=== Data excerpts ===

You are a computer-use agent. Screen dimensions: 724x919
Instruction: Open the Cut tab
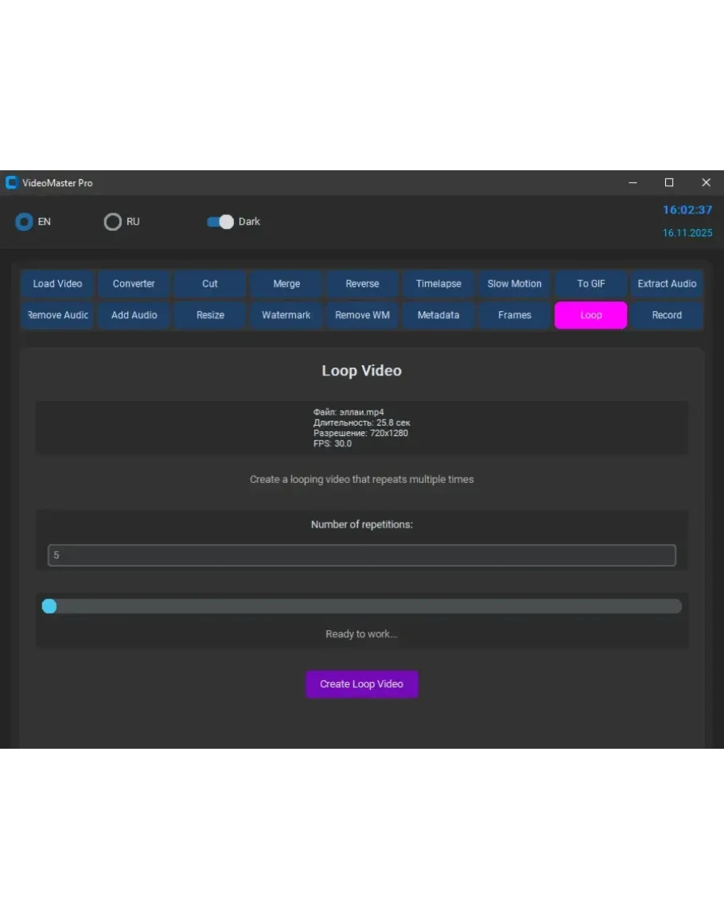pyautogui.click(x=210, y=284)

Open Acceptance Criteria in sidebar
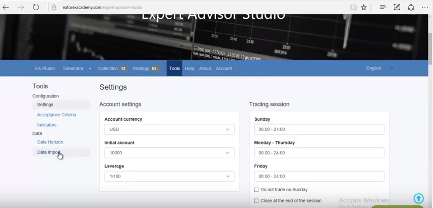click(x=56, y=115)
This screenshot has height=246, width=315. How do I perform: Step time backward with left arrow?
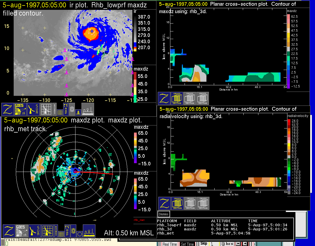[x=238, y=244]
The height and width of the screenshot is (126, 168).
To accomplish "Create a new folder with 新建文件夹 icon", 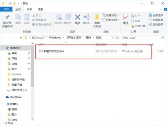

===

> What you will do: Copy out the listing word for word, starting at the line that contains "The height and" and ending at the end of the listing. Leave the pictures out.

> Solution for this problem:
The height and width of the screenshot is (126, 168).
To accomplish "Create a new folder with 新建文件夹 icon", 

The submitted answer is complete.